# My wife does nothing



## WTFman (Jun 6, 2009)

Lame title I know. But it is somewhat true. I've been married for three years to a woman I never wanted to be married to. I was pretty ignorant to how things worked legally for a marriage to take place but here is a little background on us.

My wife and I met through a friend. We hit it off pretty well when we met but she left, we never exchanged information, and I was content with that, but then she pursued me. It was very flattering I had not had a girl take the initiative in a long time. So we hooked up and before even a month into the relationship she was talking about marriage. I did the typical male thing and said sure, I'll think about it. Maybe in after a year together. Turns out she is an illegal alien. So now I've instantly got suspicions on why she wants to marry me. She never met my family, it's not like she knew I have a wealthy family, though I am not personally wealthy. Three months down the road she is arguing with me about how I am bad and I don't want her to have her green card and I don't care about her blah blah blah. I'm not one to get strong-armed by such tactics, and I tell her it's not my f-ing problem that she dropped out of school and let her student visa lapse, and that she needs to see about getting it re-instated somehow. She absolutely refuses telling me there is no way she has already looked into it and it won't happen to which I respond, I don't know about immigration issues you need to show me, thats the least you can do, it's not my responsibility. She doesn't do anything. Next thing I know she is giving me the marriage song and dance again and I find ourselves at a notary filling out a marriage license application.

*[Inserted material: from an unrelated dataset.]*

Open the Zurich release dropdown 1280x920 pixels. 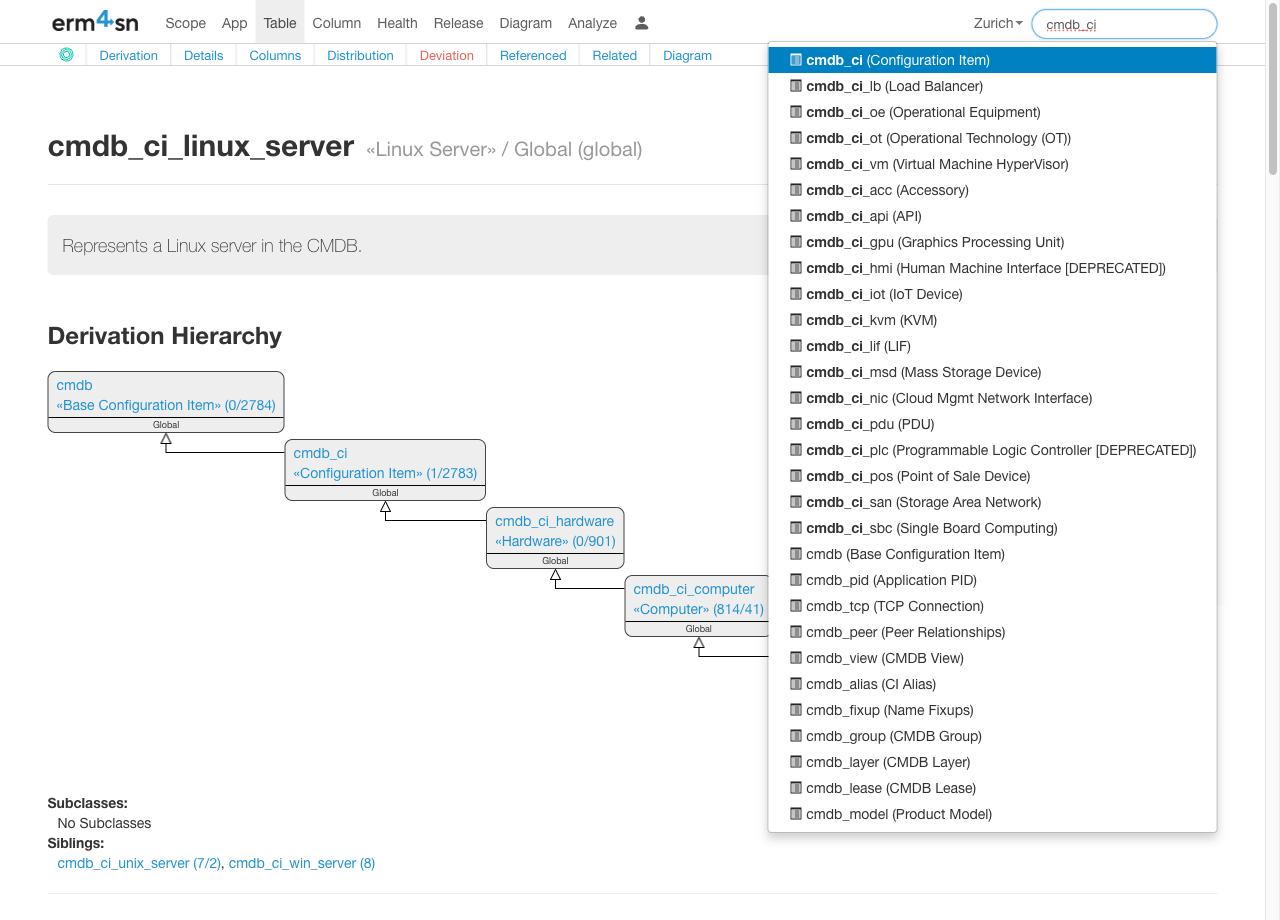(x=997, y=23)
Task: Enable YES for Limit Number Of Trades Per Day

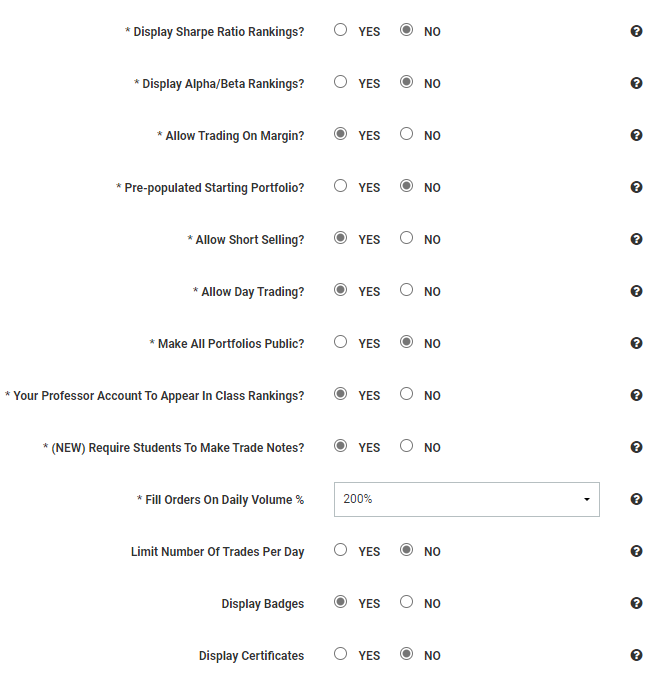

I wrongly assumed I had a back door. I thought the marriage would need to be indemnified by a court appointee or justice of the peace or priest or a ship captain or something. I just wanted to get her off my back for a little bit.

We are living in Hollywood CA at the time together and both of us are partying like rock stars. Both of us are making enough money to live comfortably. She is working under the table as a dancer, sometimes topless mostly just bikini. I let that go though it's not my first choice for the type of girl I'd want to be with let alone bring home to meet the parents. I'm out partying one night and I'm rubbing elbows and actually bragging about what a good girlfriend I have when she calls, asks me to come home and some guy takes the phone from me and starts making rude comments to her. I don't even know this prick so I try to comfort her and tell her I'm coming home that instant, and I do. I get to our apartment and she is throwing my things out the front, I take it in stride, all up until she starts getting physical. 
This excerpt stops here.